D’après ce spécialiste du taoïsme et du développement des pratiques chinoises, le spectacle vise aussi à « la promotion de la pensée de Li Hongzhi », le fondateur du Falun Gong, qui malgré des nominations au prix Nobel de la paix et au prix Sakharov du Parlement européen, s’est distingué par ses propos controversés.

« Extraterrestres »

Dans une interview au magazine Time en 1999, il se posait notamment en sauveur de l’humanité face à « des extraterrestres (ayant) commencé à envahir l’esprit humain, son idéologie et sa culture », dont certains « ressemblent à un humain, mais avec un nez fait d’os » et d’autres « à des fantômes ».

Li Hongzhi a également qualifié les métis d’êtres « intellectuellement et corporellement incomplets » et son mouvement nourrit des vues « peu tolérantes sur l’homosexualité », note un rapport de l’organisation française Union nationale des associations de défense des familles et de l’individu victimes de sectes (Unadfi) paru en 2017.

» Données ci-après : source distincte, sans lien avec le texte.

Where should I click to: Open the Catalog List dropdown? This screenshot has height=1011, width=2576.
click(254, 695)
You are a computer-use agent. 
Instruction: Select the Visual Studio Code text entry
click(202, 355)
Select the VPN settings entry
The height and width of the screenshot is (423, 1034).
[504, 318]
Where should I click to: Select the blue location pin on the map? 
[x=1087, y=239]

Un rapport écrit par Pascale Duval, porte-parole de l’Unadfi, après « plusieurs signalements » de dérives sectaires au sein du Falun Gong. Aucune dénonciation similaire ne lui est toutefois parvenue « depuis au moins cinq ou six ans », assure-t-elle.

À l’inverse, le mouvement est critiqué pour sa proximité avec le mouvement ultraconservateur américain. En 2018-2019, The Epoch Times, un média affilié au Falun Gong, avait ainsi payé quelque 1,4 million d’euros pour environ 11 000 publicités pro-Trump diffusées pendant six mois sur Facebook dont certaines colportaient des théories conspirationnistes, selon NBC News.  

Le compte X en français de l’Epoch Times donne, également, une large part aux médias hexagonaux conservateurs.

Shen Yun, en ce sens, devient un « mélange de discours anticommuniste, anti-moderne et rétrograde habillé d’un exotisme chinois à la sauce Disney-Hollywood […] au service d’un mouvement religieux chinois américanisé ultraconservateur », critique l’universitaire Marc Lebranchu.

Édouard, un retraité âgé de 67 ans, n’a rien vu de tout cela à Tours. Ni lui ni sa compagne, ébahis par « l’interaction entre les danseurs et les tableaux numériques », n’avaient entendu parler de la « persécution » du Falun Gong, mais « c’est une réalité et il faut que cela se sache », assure-t-il.

Contacté à de multiples reprises, le mouvement en France n’a pas répondu à l’AFP.